No te preocupes por preguntar. Estamos para ayudarte hasta donde podamos. Mira el siguiente enlace: https://www.forosdeelectronica.com/about24.html
Este te pone al dia de las herramientas de diseño electronico que estan disponibles. Saludos


----------



## algp (May 26, 2009)

Hace años yo vi en una revista Elektor un diagrama de un circuito de Pad electronico que usaba como sensor un vibrador piezoelectrico similar a lo que quieres usar, si te interesa podria ver si encuentro el circuito por ahi.

Suerte.


----------



## tecnogirl (May 26, 2009)

algp: Si por favor, postealo. Saludos


----------



## algp (May 27, 2009)

Aqui el diagrama de un sistema analogico de percusion que usa un zumbador piezoelectrico.

Logicamente la etapa analogica de generacion del sonido no la necesitas en este caso, pero te puede dar una idea del rango de amplificación que requiere el piezo electrico.

Suerte.


----------



## EL GAROU (May 27, 2009)

muchas gracias por el diagrama, posteo denuevo en cuanto realize algun avance.
saludos


----------



## tecnogirl (May 29, 2009)

algp: Excelente articulo. Mira que el sensor empleado se parece al Murata  PKS1 que EL GAROU posteo.

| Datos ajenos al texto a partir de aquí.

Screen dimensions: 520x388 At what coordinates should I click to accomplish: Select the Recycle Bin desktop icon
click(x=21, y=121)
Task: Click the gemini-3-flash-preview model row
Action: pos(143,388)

EL GARUO: si te entendi, no quieres un instrumento sino un tipo de control MIDI remoto. En tal caso, no se si es necesario el uso de un sensor de presion. Creo que bastarian un juego de suiches  y todo el proyecto se simplificaria notablemente. Saludos.


----------



## EL GAROU (Jun 5, 2009)

bueno me he demorado un poco y la verdad me he alejado un poco del tema original, la cuestion es que me han recomendado un software para desarrollar el proyecto, se llama pure data (www.puredata.org), en sintesis es un lenguaje de programacion visual (con objetos preprogramados) orientado a la creacion de aplicaciones de audio y video, he subido el "patch" que escribi como demo del proyecto que usa el microfono como trigger (aun falta la conectividad inalambrica jajajaja), la verdad es que es relativamente simple el trabajar con perifericos con este software.
Saludos


----------



## algp (Jun 6, 2009)

Me parece muy bien que nos informes de ese programa, a alguien le podra ser util seguramente.

Sin embargo no considero muy util que nos envies un archivo en el formato propio de ese programa. Eso significa instalar el programa o no ver nada. En terminos generales no considero conveniente instalar programas que no voy a usar.

Mas interesante podria ser un "pantallazo" de tu aplicacion en el entorno grafico de puredata o algo asi.

Gracias por mantenernos informaciónrmados. Asi aprendemos todos.


----------



## tecnogirl (Jun 6, 2009)

algp: Tenes razon. Creo que la consulta tomo un rumbo inesperado y efectivamente el archivo que adjunto EL GAROU no se entiende y ya no veo nada de electronica en el sitio www.puredata. Saludos


----------



## EL GAROU (Jun 8, 2009)

Bueno aqui hay un pantallazo de la aplicacion funcionando en "PD" con algunas explicaciones por si se interesan en probarlo, pure data es freeware, open source y lo pueden descargar de la direccion que les di.
respecto al tema del "topico en si" les pregunto concisamente si ustedes creen posible hacer un enlace inalambrico entre un controlador midi y el pc mediante un telefono celular.  
Saludos


----------



## tecnogirl (Jun 8, 2009)

Ahora si entendi... MENOS. Para tu pregunta final, si se puede hacer el enlace inalambrico en mi post #4 te dije que lo mejor es usar un enlace RF (seguramente FM). Tiene que ser necesariamente via el tele celular ?. Saludos.


----------